Top of TEXT SECTION

Inter-Holiday Criticism: New Year’s Resolution

What the Industry Needs to Do to Look and Feel Better in 2021

By Polina Lyapustina
(Photo: Danielle Macinnes)

Every Friday, Polina Lyapustina delivers a short essay on some of the most sensitive topics in the industry with the intent of establishing a dialogue about the opera world and its future. The choice of topics discussed, how they are researched, and how they are portrayed is conducted independently of OperaWire’s editors. 

The opera industry was having a weird time this year. Like all of us, they spent most of the year locked in four walls, communicating with their audience on Zoom, checking the archives in search of anything to diversify a boring everyday routine, and discovering the possibilities of remote work. We are all equal in the face of the crisis, and it seems that even the whole opera industry is no exception.

As Christmas passed, the special time has come and set us to nest at our warm places (like we didn’t do it the whole year), enjoying the silence of native walls. We are supposed now to reflect on what we have achieved in 2020 and write foolishly pretentious New Year’s resolutions. But this year, locked in the flats that many of us grew to hate, we can only celebrate the fact that we made it to the end of the year.

Meanwhile, psychologists suggest people take it easy on the self-improvement quest in 2021. Well, I never wrote any for myself, but I guess this suggestion to stop challenging ourselves will be very welcomed by many people. Ah, yes, please. We all know another year of fights is coming, and any extra obligation sounds unadaptable. 

Yet, not for all of us, I guess. At the end of this hazardous year, it strikes me that any intentions plotting the opera industry’s reset would be the right idea.

So, let’s write them all down. What could the industry hope to improve in the coming year? To look and to feel better, to work more effectively, and to be happier? After all, isn’t that the point of any New Year’s resolution?!

Self-development

  1. Examine your relationship with classics and find something new in the old wardrobe.
  2. Have fewer expectations and rely only on yourself.
  3. Examine and restore the quality of old and new productions.
  4. Keep holding important conversations (like equality, #metoo, #blacklivesmatter).

Relationships

  1. Develop better and healthier relationships with streaming-services.

Bottom of TEXT SECTION
Top of DATA SUPPLIED

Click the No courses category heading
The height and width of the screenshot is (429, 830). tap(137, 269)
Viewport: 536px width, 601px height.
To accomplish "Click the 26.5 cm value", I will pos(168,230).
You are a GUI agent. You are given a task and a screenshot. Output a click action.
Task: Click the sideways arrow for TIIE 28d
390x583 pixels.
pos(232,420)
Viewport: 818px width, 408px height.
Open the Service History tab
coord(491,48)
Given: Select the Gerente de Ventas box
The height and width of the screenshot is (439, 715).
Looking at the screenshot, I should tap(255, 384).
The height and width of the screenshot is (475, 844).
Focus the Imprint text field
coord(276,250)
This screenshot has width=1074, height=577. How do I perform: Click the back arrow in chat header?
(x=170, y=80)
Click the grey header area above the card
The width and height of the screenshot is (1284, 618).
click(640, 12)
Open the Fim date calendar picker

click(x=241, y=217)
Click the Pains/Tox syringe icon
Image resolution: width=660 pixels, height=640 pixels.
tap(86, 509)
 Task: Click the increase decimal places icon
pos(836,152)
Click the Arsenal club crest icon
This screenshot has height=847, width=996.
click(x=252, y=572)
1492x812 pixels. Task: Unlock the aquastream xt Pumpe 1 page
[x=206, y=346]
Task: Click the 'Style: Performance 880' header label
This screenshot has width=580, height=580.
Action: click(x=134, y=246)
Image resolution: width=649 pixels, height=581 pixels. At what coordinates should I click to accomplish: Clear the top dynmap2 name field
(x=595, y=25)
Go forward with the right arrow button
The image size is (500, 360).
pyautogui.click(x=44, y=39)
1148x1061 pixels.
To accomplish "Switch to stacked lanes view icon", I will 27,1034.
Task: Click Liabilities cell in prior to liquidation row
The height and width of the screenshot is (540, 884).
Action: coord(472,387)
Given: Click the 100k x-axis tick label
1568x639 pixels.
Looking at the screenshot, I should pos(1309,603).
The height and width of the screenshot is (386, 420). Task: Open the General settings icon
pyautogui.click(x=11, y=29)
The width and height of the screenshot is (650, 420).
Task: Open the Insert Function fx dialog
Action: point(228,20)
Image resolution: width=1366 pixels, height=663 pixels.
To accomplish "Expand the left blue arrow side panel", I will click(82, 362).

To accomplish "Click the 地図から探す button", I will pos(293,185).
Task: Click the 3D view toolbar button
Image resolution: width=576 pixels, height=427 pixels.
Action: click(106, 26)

Bottom of DATA SUPPLIED

USING THE INFORMATION:
[1] From the opera industry essay, reproduce word for word the stretch from "So, let’s write" through "the old wardrobe.".
[2] Pick up the essay on the opera industry's New Year's resolutions right where it stops, and keep writing.

ANSWERS TO THIS EXERCISE:
[1]
So, let’s write them all down. What could the industry hope to improve in the coming year? To look and to feel better, to work more effectively, and to be happier? After all, isn’t that the point of any New Year’s resolution?!

Self-development

  1. Examine your relationship with classics and find something new in the old wardrobe.

[2]
  2. Build cross-institution relationships between theater companies.

Better-looking

  1. Stage productions that fit now. Remember that the world is changing.
  2. Get quality feedback from the audience.
  3. Become Online and Global. Launch own streaming platform.

Work

  1. Discover the new approaches and repertory for studio recordings.
  2. Cooperate with the best professionals in video production.
  3. Make money and cut costs (preferably not at the expense of employees’ salaries).

Family

  1. Take care of your workers.
  2. Educate your audience.
  3. Work with the younger audience (without a delusion that getting online is enough).

And never to forget:

Wash hands, drink more water, and take vitamin D.

As I imagine, to write it down is not enough. Now it’s time to share it with friends and get inspired by their cheering vows. What would you say about that? Would you hope the industry to solve it all?

These days, after watching numerous Holiday concerts from different continents (most of them quite similar), and still sitting under the most serious restrictions in the country the worst affected by COVID-19 (in the last month of 2020), I would not glow with hope and say “Yes, you’ll do it!”

But since we decided that we are all equal, I suggest not to require from the industry too much — after all, only 8 percent of people keep their New Year’s resolutions. But it’s always good to remember what could and actually must be done. For the better lives of millions of opera workers and for preserving this incredible art-form for today and the future.